Track 3: I Wanna Download Some Genomes
Have you ever wanted to download a genome from NCBI or MG-RAST but not wanted to hassle with the ever changing website interfaces? Have you ever wanted to download hundreds of genomes but the thought of all that clicking has you wanting to run to your safe place? Me too! I found guest lecturer, Adina Chuang Howe (@teeniedeenie)'s tutorial on how to do these things from the shell to be one of the most useful parts of EDAMAME. The tutorial comes with the necessary scripts that you can re-purpose to download your favorite genomes - these could potentially save you hours and hours of valuable research time (and most of your sanity).
Track 4: I Got A Database
Throughout EDAMAME, we were introduced to several different marker gene databases (16S, ITS). The default database in QIIME is the greengenes database and until EDAMAME, I never realized just how many databases there were! I was especially surprised when in Jim Cole's guest lecture he showed us a slide with a venn diagram comparing the sequences contained in the different fungal ITS databases and there was a definite visible discrepancy between what each database contained. I also found his slides comparing the taxonomic accuracy of the different fungal ITS databases as we have some seagrass fungal microbe data to analyze.

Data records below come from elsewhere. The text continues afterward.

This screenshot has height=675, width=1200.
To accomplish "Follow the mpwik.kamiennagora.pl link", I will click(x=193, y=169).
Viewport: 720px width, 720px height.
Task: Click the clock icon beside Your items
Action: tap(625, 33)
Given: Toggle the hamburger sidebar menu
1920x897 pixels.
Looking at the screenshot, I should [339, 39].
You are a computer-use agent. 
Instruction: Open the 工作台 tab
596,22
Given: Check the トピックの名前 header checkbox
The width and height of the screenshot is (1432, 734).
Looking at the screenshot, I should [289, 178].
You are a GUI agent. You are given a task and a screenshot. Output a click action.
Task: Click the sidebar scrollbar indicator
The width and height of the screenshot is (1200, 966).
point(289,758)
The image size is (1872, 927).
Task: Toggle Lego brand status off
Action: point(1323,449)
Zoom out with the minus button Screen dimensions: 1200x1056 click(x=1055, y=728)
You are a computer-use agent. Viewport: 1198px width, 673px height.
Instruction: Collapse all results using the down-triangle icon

I think the exposure to the different databases was helpful to my evolution as a microbial ecologist as it made me start thinking about which database I'm using for my analyses and what my biases these databases might introduce to my analysis. Some helpful questions to keep in mind when looking at different databases are laid out in this EDAMAME tutorial.
Track 5: Don't You (Forget To Visualize Me)
Humans are very visually oriented creatures and having visually appealing, statistically accurate and reproducible graphs can really help a presentation succeed. A strong knowledge of R (which I someday hope to have) can help you achieve such graphs. We walked through several different R tutorials relating to microbial ecology at EDAMAME which I thought were helpful when combined with EDAMAME's beta diversity and hypothesis testing lectures. These R tutorials were also specifically aimed at utilizing OTU tables which helped me think about how I might apply what I was learning to my own data analysis. We were also introduced to a vast array of data visualization and exploration tools (see this lecture).
Bonus Track: Hooked on Microbial Ecology (because if I hadn't been hooked on microbial ecology before EDAMAME, I sure as would be now!)
EDAMAME Class of 2014 in our MoBio T-shirts!
All of the workshop materials for EDAMAME 2014 can be found on their website and there is also a storify of all the live tweeting that went on throughout the EDAMAME workshop using the hashtag #edamame2014. Also, look out for a future guest post on MoBio's blog, The Culture Dish, about seagrass microbes!